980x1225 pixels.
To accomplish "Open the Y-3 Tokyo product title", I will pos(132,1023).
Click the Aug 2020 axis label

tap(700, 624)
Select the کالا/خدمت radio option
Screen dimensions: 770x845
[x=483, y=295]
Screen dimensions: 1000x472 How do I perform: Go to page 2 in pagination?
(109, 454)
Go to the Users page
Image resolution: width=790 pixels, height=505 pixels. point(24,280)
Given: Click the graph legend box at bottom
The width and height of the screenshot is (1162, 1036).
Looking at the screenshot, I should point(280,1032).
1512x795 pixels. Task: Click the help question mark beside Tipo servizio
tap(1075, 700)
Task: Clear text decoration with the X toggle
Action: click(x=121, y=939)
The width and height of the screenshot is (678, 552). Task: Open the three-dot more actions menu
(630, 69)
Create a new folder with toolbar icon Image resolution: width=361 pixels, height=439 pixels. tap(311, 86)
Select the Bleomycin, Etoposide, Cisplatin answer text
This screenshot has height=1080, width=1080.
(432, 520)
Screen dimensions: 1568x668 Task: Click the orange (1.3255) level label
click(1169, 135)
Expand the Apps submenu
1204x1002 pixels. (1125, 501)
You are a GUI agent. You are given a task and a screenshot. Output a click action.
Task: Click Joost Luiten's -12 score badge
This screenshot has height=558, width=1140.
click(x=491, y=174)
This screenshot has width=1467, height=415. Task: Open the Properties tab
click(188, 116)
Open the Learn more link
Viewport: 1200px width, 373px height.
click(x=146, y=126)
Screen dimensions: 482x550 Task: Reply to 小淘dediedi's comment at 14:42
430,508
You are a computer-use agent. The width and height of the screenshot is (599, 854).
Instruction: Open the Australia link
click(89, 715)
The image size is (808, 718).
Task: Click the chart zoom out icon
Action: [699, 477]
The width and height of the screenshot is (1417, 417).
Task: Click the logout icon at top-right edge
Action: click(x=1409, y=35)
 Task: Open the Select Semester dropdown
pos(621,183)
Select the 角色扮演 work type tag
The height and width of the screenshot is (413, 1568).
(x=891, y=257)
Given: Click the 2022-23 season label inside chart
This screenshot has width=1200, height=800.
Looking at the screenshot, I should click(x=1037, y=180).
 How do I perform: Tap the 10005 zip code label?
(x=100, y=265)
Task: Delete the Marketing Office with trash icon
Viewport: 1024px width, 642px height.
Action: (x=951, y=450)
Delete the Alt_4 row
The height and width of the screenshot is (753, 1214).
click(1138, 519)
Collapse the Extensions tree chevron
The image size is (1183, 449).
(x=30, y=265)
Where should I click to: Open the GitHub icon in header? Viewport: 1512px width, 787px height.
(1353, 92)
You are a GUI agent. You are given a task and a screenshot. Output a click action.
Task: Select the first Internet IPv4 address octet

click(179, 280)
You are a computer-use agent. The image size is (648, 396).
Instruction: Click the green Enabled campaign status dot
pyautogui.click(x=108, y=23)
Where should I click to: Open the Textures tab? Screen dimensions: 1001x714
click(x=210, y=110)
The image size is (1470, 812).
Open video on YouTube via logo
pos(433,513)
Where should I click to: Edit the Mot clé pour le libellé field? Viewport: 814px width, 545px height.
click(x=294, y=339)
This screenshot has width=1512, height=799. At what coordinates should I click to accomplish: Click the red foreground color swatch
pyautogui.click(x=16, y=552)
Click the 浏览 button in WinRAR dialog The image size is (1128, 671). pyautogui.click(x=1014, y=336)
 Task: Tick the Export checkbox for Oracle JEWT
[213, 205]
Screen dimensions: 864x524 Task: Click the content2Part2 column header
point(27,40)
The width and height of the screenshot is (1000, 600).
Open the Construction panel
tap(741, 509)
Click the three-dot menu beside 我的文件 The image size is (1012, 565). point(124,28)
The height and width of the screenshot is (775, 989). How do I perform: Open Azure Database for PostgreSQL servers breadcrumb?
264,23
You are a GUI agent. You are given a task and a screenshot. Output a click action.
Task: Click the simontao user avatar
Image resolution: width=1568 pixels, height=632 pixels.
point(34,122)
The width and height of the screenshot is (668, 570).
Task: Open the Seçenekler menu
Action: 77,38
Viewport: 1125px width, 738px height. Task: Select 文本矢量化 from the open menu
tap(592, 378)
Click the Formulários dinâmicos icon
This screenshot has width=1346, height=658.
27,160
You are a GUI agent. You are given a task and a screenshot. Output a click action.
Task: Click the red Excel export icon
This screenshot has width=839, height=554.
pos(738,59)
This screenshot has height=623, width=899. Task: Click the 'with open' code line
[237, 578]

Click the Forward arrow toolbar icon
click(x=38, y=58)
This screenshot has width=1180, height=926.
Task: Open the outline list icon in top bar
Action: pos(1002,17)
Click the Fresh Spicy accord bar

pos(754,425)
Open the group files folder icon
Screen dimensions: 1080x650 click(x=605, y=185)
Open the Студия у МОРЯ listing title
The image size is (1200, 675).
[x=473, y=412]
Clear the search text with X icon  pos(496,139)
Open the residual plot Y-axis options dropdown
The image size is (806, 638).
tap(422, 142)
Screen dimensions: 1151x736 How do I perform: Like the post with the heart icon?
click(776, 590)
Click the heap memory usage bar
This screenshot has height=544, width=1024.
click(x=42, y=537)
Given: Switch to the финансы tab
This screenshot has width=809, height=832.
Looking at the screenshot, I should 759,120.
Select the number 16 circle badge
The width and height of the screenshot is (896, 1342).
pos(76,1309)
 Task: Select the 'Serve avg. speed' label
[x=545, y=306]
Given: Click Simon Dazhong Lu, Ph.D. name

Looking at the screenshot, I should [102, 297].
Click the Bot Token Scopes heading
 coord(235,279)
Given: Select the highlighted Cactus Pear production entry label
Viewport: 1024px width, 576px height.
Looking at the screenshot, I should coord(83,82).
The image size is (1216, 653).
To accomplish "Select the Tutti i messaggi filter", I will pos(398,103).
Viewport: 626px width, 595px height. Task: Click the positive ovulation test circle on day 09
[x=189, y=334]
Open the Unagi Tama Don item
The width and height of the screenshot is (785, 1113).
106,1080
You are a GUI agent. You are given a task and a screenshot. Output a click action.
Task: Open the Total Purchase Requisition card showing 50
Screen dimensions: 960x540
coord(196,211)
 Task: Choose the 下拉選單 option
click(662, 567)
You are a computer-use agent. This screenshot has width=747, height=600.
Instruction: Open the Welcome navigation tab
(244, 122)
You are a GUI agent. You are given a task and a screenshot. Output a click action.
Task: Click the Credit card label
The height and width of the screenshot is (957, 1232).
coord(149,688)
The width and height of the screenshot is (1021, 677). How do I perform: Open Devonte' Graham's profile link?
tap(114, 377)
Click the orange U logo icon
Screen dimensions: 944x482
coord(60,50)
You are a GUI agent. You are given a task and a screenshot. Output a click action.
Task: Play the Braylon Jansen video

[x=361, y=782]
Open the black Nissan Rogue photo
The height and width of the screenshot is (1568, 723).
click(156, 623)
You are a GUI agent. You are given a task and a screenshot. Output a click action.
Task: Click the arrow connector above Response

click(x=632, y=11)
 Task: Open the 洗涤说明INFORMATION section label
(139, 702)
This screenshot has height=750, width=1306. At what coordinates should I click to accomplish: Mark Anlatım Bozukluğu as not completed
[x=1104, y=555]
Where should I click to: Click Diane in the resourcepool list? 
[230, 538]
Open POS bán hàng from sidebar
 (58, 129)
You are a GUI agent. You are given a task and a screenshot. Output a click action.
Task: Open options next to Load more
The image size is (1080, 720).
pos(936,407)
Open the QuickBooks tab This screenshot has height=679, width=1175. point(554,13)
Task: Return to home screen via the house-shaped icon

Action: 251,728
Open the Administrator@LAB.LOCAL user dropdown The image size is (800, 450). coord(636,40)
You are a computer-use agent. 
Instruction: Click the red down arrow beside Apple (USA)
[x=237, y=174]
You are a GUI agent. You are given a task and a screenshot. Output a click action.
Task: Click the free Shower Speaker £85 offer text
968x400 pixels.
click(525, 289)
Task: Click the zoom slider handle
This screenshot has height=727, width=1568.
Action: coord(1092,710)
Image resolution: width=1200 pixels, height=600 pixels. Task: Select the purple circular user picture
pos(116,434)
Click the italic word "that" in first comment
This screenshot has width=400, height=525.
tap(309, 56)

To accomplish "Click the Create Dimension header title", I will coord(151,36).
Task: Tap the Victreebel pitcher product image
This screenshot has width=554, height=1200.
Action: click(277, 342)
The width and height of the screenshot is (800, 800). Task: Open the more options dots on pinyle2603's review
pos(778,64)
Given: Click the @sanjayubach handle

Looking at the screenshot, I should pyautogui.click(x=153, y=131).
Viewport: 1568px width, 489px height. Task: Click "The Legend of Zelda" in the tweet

○ ○ ○ ○

ASSIGNMENT - Across the records above, tally the lines that contain "badge" and give the result as a number alone.

SOLUTION - 2